L'Equateur renonce à sanctuariser le parc Yasuni pour en exploiter le pétrole (Le Monde)
"Que le gouvernement, qui se dit démocratique, organise une consultation populaire sur l'exploitation du pétrole, pour que le peuple décide seul du futur de Yasuni, une réserve naturelle unique dans le monde."
Le mouvement d'Indiens Ecuarunari – qui regroupe douze communautés indigènes – a vivement réagi à la décision du président équatorien Rafael Correa (gauche), annoncée jeudi 15 août, d'autoriser l'extraction de l'or noir dans le parc national Yasuni, dans l'est du pays.
Si le Congrès donne son feu vert, "la mobilisation commencera et ça ne sera qu'un échauffement", prévient le président d'Ecuarunari, Carlos Pérez.
Jeudi, des dizaines de militants écologistes ont manifesté devant le palais du gouvernement, exigeant eux aussi une consultation populaire.
L'exploitation du pétrole du Yasuni sonnera le glas d'une initiative écologique emblématique, saluée comme un exemple de coopération internationale en faveur du développement durable.
4 000 ESPÈCES VÉGÉTALES ET PLUS DE 1 000 ESPÈCES ANIMALES
En 2007, devant les Nations unies, M. Correa avait fait sensation en lançant le projet Yasuni-ITT – initiales de trois champs pétroliers (Ishpingo, Tambococha et Tiputini) –, dans lequel il s'engageait à interdire les forages moyennant une compensation financière internationale.
Renoncer à exploiter ce gisement de 850 millions de barils – 20 % des réserves du pays – éviterait, plaidait-il, l'émission de 400 millions de tonnes de CO2.
Et préserverait ce territoire amazonien d'environ 10 000 km2.
Déclaré, en 1989, "réserve de biosphère" par l'Unesco, le parc Yasuni, où vivent des communautés indigènes isolées, est couvert d'une forêt tropicale dont la biodiversité est une des plus riches au monde, avec 4 000 espèces végétales et plus d'un millier d'espèces animales.
En contrepartie, l'Equateur demandait à la communauté internationale de lui allouer, sur treize ans, la moitié des recettes pétrolières attendues, soit 3,6 milliards de dollars (2,7 milliards d'euros).

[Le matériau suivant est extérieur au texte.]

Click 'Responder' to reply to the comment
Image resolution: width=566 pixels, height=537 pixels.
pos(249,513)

Cet argent devait être réinvesti dans les énergies renouvelables, le soutien aux populations locales et la protection des parcs naturels.
LE FONDS N'AURAIT REÇU QUE 0,37 % DE L'AIDE ESCOMPTÉE
En 2010, le Programme des Nations unies pour le développement (PNUD) signait avec Quito un accord créant un fonds d'affectation spécial pour le projet Yasuni-ITT.

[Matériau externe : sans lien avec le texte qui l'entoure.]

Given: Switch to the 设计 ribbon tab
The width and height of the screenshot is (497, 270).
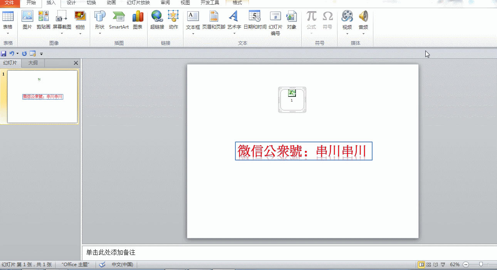Looking at the screenshot, I should pyautogui.click(x=70, y=3).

"Un bon exemple de l'efficacité des idées innovantes, combinées à des partenariats solides, pour faire avancer le développement durable", saluait Helen Clark, administratrice du PNUD.
Mais, selon le président équatorien, le fonds n'aurait reçu que 13,3 millions de dollars – 0,37 % de l'aide escomptée –, versés par des entreprises privées et plusieurs pays (Belgique, Chili, Espagne, France, Italie ou Indonésie).

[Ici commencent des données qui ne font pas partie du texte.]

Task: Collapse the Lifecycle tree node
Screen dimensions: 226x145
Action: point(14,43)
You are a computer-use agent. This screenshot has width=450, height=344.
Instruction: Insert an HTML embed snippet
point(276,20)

S'y ajouteraient 116 millions de promesses, loin du compte donc.
"Le monde nous a laissés tomber", a déclaré à la télévision M. Correa, dénonçant "la grande hypocrisie" des nations les plus émettrices de gaz à effet de serre.
"Ce n'est pas la charité que nous demandions à la communauté internationale, mais une coresponsabilité face au changement climatique."
En Equateur, certains mettent en doute la sincérité de l'engagement écologique du chef de l'Etat, réélu dès le premier tour en février 2013.
"En 2006, Rafael Correa est arrivé au pouvoir avec un programme progressiste, largement inspiré des propositions du mouvement social, des Indiens et des écologistes.
Mais il a fait marche arrière sur un certain nombre de points essentiels, jugeait, au lendemain de l'élection, Luis Saavedra, de l'organisation non gouvernementale de défense des droits de l'homme Inredh.
Le projet Yasuni est de la propagande à l'intention de la communauté internationale."
UNE DES PRINCIPALES RESSOURCES DU PAYS
Le pétrole est l'une des principales ressources du pays, qui en produit 500 000 barils par jour.
Les forages du Yasuni ne concerneront qu'un millième de la superficie du parc national, fait valoir M. Correa.
Sa ministre de l'environnement, Lorena Tapia, promet que "le gouvernement exercera un contrôle environnemental" et que le Yasuni "restera plus intact que jamais".
En dépit de ces assurances, Humberto Cholango, président de la Conaie, une des plus importantes organisations indiennes du pays, a lancé, vendredi, un appel à "tous les Equatoriens, qui doivent défendre Yasuni et les peuples indiens isolés".